I tried ChatGPT, and I have mixed impressions. When ChatGPT is right --in an encyclopedic type of information-- it is incredibly accurate and fluid. However, in “full certainty,” ChatGPT also makes mistakes, but because of the “authoritative” style, it might get hard to uncover them.
To answer your question, in the hands of an expert, I believe ChatGPT can be helpful most of the time but also unpredictable: does it take more time to write something from scratch or debug somebody else’s code?
Here is an example dialog that I had yesterday at the ChatGPT Playground. I selected a theme that anybody can follow and appreciate its nuances.
Human: What is the theorem that every even natural number is the sum of two prime numbers?
AI: The theorem you are looking for is called the Goldbach Conjecture.
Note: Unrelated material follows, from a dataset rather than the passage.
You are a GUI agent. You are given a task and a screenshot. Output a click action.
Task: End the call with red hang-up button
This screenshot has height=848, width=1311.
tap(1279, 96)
It states that every even natural number greater than 2 can be expressed as the sum of two prime numbers.
Human: How is it proven?
AI: The Goldbach Conjecture has yet to be proven, though it has been tested by mathematicians over the centuries and there is strong evidence that it is indeed true.
Human: List some examples please.
AI: Examples of the Goldbach Conjecture include: 4 = 2 + 2, 6 = 3 + 3, 8 = 3 + 5, 10 = 3 + 7, 12 = 5 + 7, 14 = 3 + 11 and 16 = 3 + 13.
Human: How do I find the two prime numbers that sum up to 100?
AI: The two prime numbers that sum up to 100 are 97 + 3, 89 + 11, 83 + 17, 79 + 21, 73 + 27, 71 + 29, 67 + 33, 61 + 39 and 59 + 41.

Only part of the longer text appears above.